TV a cabo é o maior embuste da era moderna. Te dá trocentos canais que você não consegue assistir UM que seja. Quero encontrar um sujeito que diga que "não perde um documentário sobre a tomada da praia de Omaha no History Channel" ou "aquele filmaço cucaracho no Telemundo". O fato é que ninguém consegue assistir ao que realmente quer na TV a cabo. Só quem tem sabe. E - olha só - isso pode ser uma vantagem. Principamente para insônes. Porque cedo ou tarde, você acaba surpeendido por algo que não esperava e acabar gostando.
Zapear pelos 32 canais do meu pacote básico é atividade idem para um início de madrugada. E geralmente começa pelo canal 32, o Max Prime, que tem programação voltada para filmes de todos os gêneros, épocas e idades. Nada muito novo, claro (para isso existem os Telecines e HBOs). E às vezes - beeeeeem às vezes - é possível topar com alguma coisa interessante. Aconteceu comigo numa dessas madrugadas, quando conheci "Spun".
Fui fisgado desde o início, quando os nomes dos atores e seus respectivos personagens começam a aparecer na tela com fontes estilizadas. No fundo, uma canção aparentemente desconhecida, entoada a base de banquinho e violão, pelo cabeça de abóbora Billy Corgan (que também é responsável pelo restante da trilha sonora do filme). "Esquisito", pensei, "a melodia não me é estranha". Aí vem o refrão e entrega tudo: "Six, sixty, sixty, the number of the beast. Hell and fire was spawned to be released". "Caralho! É ´The Number of the Beast´, do Iron Maiden. Só que em versão acústica! Eita...", pensei. Então fiquei e assisti até o final.
Além da presença ilustre de Corgan, a trilha sonora ainda conta com Ozzy, T-Rex, Hellacopters, e outros. Coisa fina para um fim de noite, para quando os neurônios já estão como o desses caras ou como os dos personagens do filme.

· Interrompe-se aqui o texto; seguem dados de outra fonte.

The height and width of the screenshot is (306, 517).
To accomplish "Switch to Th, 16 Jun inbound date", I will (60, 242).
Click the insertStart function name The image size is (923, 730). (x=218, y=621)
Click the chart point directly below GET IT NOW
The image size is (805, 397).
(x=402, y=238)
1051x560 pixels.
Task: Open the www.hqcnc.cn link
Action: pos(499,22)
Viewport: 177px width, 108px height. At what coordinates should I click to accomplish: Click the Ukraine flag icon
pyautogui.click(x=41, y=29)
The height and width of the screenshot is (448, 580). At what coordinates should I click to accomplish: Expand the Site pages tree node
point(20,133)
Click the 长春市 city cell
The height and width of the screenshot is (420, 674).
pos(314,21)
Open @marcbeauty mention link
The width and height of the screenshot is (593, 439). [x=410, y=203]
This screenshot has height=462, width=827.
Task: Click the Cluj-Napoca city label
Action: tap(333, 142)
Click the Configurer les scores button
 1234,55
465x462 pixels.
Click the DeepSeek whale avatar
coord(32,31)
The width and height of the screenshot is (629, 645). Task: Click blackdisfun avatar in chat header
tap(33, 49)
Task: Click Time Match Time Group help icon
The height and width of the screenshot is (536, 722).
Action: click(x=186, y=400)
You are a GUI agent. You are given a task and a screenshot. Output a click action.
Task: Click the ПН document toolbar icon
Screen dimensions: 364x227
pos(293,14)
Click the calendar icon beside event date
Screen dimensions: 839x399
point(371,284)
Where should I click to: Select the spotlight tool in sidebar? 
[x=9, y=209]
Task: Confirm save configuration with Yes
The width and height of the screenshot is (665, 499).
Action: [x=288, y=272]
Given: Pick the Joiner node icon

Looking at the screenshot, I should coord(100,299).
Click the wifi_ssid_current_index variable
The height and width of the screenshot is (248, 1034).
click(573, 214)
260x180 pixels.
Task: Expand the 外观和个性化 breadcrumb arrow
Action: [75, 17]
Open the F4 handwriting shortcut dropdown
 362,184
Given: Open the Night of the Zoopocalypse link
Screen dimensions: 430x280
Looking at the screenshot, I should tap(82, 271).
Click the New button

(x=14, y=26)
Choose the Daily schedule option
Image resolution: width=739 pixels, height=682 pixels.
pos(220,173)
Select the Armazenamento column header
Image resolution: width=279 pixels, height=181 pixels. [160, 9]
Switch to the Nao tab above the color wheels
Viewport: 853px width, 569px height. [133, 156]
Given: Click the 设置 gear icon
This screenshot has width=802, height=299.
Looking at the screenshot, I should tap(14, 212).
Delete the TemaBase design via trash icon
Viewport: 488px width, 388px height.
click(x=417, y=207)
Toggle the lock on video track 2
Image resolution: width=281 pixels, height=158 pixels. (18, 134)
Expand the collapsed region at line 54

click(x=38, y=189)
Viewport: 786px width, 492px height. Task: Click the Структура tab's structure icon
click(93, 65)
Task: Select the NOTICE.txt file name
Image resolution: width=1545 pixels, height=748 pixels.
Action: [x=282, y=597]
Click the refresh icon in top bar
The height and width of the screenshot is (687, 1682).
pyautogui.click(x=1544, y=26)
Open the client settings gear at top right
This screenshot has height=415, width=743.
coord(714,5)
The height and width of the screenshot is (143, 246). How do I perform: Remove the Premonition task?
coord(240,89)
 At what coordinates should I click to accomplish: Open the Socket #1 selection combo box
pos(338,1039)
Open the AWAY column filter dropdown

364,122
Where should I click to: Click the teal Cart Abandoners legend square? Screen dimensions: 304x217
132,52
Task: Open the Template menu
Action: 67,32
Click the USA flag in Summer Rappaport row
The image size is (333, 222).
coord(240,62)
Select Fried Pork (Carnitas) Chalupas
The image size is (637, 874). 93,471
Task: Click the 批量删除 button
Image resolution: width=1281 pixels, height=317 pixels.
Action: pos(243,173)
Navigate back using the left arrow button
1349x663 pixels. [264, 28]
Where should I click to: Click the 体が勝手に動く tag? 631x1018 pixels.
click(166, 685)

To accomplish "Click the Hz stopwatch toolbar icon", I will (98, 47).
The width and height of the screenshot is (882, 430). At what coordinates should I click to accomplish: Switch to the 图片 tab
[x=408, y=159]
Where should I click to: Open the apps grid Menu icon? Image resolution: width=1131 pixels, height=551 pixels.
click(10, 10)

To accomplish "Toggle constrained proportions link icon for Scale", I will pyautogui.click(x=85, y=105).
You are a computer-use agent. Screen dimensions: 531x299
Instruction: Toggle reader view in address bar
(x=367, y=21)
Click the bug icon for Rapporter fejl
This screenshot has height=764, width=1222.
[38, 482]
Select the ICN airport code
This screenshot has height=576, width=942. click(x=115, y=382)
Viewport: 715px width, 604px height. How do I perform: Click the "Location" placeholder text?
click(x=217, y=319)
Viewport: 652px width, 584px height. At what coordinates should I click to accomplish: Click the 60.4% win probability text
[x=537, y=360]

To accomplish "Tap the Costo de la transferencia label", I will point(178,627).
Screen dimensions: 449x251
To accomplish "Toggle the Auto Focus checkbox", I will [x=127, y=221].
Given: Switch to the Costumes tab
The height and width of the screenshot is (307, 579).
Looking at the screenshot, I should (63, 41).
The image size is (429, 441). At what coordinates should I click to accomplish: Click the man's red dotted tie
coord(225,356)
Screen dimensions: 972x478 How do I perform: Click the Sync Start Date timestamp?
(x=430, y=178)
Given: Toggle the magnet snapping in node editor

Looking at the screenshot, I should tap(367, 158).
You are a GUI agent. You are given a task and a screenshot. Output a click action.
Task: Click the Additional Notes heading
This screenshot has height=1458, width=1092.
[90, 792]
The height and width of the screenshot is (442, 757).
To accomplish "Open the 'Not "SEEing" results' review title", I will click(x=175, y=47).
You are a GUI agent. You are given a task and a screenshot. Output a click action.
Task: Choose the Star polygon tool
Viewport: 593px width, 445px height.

Que, claro, só poderiam ter saído da cabeça do alucinadaço Jonas Akerlund, responsável pelos melhores e mais premiados videoclipes de gente como Maddona, Moby, Prodigy, U2, Cardigans, Smashing Pumpkins, Mettalica e Iggy Pop.
Daí explica-se a estética visual frenética do filme, montado em linguagem de videoclipe. Cheio de cortes e passagens rápidas, contraste de matizes, closes exagerados, captação de detalhes desfocados e mistura de animação, película e documentário. Lindo e eficiente, pois dá espaço para boas atuações de atores que, salvo exceções, resumem suas carreiras a filmes comportados e voltados para o grande público. Numa obra experimental como "Spun", dá pra ver a gatinha Brittany Murphy, por exemplo, se perfazendo em drogas e striptease; ou o eterno latin boy John Leguizamo nu, se masturbando com uma meia no melhor estilo Red Hot Chili Peppers.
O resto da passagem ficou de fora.